The Head of State? Search the Constitution and you wont find it. Only diplomats worry about it, and then only to make sure nobody is slighted. Whether or not to give a twenty-one gun salute is not something the average Australian worries about.
But republicans do want Australians to lie awake at night worrying about this. They told us to cringe when President Clinton toasted the Queen. But he is quite used to doing this. Especially for ten of his neighbours, including his major NATO, G8 and NAFTA ally, Canada. Not so long ago, I asked a prominent woman from Quebec who was the Canadian Head of State. Without pausing to think, she said in her beautiful French accent, "The Governor-General, of course."
There is no single model for a Head of State. Some countries give the job to the head of the government, some even to a committee. In Sweden, the Speaker exercises some of the powers we think belong to the Head of State, and that has turned his job into a political plum. Andorra once had two, the French King or Emperor or President (they change their constitution regularly) and a Spanish Bishop! As I say, the concept is only for diplomats.
But some people say a President will make us independent. But when the former Labor Party Attorney-General Lionel Murphy sat on the High Court, he ruled that we became independent in 1901! Anyone who hints we are not a politically independent country should do a course in elementary civics. Others say it will improve trade, or our relations with Asia. That wise old Singaporean, Lee Kuan Yew, has effectively told us not to depend on it! You only have to look to Canada to see a country more successful in trade, education and migration than we are. Yet no one seriously proposes Canada create yet another job for its politicians to just improve its position in Asia. Or that it would make Canadians feel more Canadian.
The "official" republicans say their formula ensures there will be no change from the present system which work so well. Well then, why do it? Especially if there is a risk. And there is a strong body of opinion that you have to make substantial changes to the Constitution if you want to ensure the President behaves himself. Donald Horne, the father of modern republicanism, takes this line. (Incidentally, do you know who is the mother of modern republicanism?
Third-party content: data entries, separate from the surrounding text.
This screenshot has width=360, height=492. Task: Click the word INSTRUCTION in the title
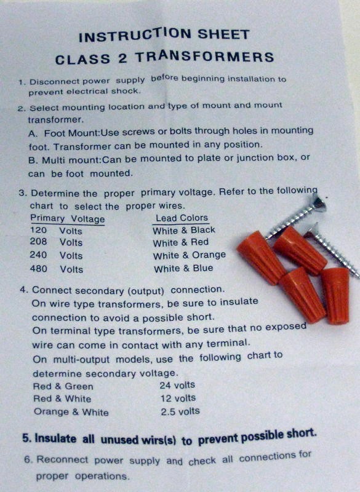(x=135, y=35)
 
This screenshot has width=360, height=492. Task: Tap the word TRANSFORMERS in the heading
(x=205, y=57)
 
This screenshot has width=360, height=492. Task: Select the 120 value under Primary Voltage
(x=38, y=230)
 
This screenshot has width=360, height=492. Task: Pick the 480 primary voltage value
(x=38, y=269)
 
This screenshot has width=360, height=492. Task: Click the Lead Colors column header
(x=182, y=218)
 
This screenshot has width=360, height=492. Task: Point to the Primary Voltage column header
(x=67, y=218)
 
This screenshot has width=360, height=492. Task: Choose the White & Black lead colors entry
(x=184, y=230)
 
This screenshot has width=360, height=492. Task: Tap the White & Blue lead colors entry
(x=183, y=269)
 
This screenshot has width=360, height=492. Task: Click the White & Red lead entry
(x=180, y=242)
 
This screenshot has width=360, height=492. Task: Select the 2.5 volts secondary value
(x=180, y=411)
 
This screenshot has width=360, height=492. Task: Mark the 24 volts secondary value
(x=177, y=385)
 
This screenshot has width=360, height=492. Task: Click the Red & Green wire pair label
(x=63, y=386)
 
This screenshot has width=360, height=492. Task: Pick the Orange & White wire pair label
(x=71, y=412)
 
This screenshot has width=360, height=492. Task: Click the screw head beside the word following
(x=319, y=202)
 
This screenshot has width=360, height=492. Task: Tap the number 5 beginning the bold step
(x=25, y=438)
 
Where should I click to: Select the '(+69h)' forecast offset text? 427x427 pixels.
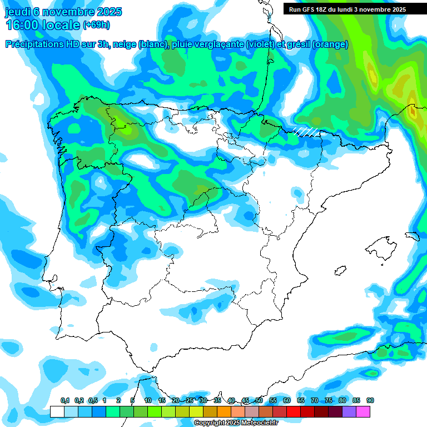96,25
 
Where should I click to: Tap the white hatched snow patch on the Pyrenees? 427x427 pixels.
307,131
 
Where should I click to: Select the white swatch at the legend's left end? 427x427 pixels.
57,411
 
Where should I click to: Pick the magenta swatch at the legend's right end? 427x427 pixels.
363,411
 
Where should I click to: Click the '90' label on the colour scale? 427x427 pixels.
370,400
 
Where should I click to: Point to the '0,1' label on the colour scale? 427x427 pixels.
64,400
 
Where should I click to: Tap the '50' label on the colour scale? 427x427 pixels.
259,400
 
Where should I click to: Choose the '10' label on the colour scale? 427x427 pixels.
148,400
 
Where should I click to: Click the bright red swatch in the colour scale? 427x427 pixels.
294,411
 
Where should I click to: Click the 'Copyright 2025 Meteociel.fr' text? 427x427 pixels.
236,423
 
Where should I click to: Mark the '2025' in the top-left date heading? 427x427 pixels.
109,12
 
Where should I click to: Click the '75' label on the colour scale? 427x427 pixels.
329,400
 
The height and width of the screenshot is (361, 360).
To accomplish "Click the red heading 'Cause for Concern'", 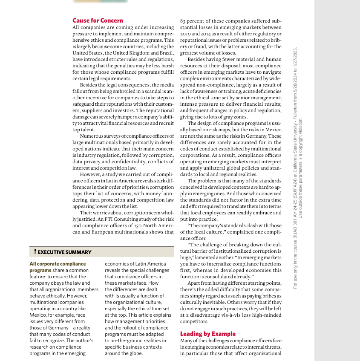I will point(98,20).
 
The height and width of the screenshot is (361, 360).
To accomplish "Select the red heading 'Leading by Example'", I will point(207,334).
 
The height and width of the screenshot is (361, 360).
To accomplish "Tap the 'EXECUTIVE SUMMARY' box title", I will point(64,252).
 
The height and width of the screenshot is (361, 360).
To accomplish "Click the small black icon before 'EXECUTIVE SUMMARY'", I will point(35,252).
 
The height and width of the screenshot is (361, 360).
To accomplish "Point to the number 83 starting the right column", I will point(183,21).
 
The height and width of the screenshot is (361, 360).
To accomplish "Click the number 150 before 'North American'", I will point(135,225).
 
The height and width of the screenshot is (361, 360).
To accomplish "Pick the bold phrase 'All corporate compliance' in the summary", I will point(58,264).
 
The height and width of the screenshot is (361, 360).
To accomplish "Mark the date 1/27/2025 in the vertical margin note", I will point(295,57).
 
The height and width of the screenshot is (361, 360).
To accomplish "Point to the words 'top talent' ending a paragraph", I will point(84,130).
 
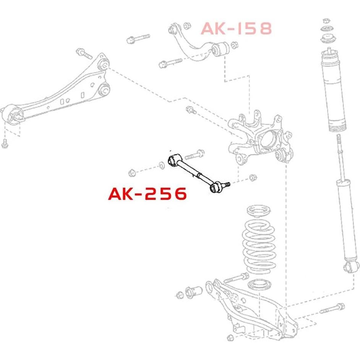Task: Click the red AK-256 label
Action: tap(148, 194)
According to the republican historian, Mark McKenna, the Australian Republican Movement is the "brainchild" of Franca Arena!)
The point is, a republic is an alien institution. It has nothing to do with Australia. But if after careful consideration the people decide they want a republic, we ought to do it properly Write a new republican constitution. Have the people elect the president. Of course the president will be a politician. But don’t kid ourselves that in a minimalist republic, where the politicians doing a deal then approving the single candidate, anyone else but a politician will get the job. And remember what happened to some countries which removed the Crown from their Westminster constitutions. When Mrs Ghandi wanted to declare an emergency and take on dictatorial powers, the Indian President hesitated. Reminding him that he owed his place to her party, she stood over him and he signed. A Governor-General would not have so readily signed the document. Governors -General owe their formal appointment and their allegiance to the Crown. They must behave according to the conventions. Their powers are held in trust for the people.
Why change that part of our seven constitutions which work so well? And do we really need seven more politicians in seven presidential palaces travelling in presidential planes, all with twenty-one gun salutes?
Just as we keep politicians out of the courts, let’s keep them out of our Government Houses.
(Note: These papers were prepared in the context of the first version of the Keating-Turnbull republic 1993-1998. This model was superseded by the second version which was unveiled in the last days of the 1998 Constitutional Convention.)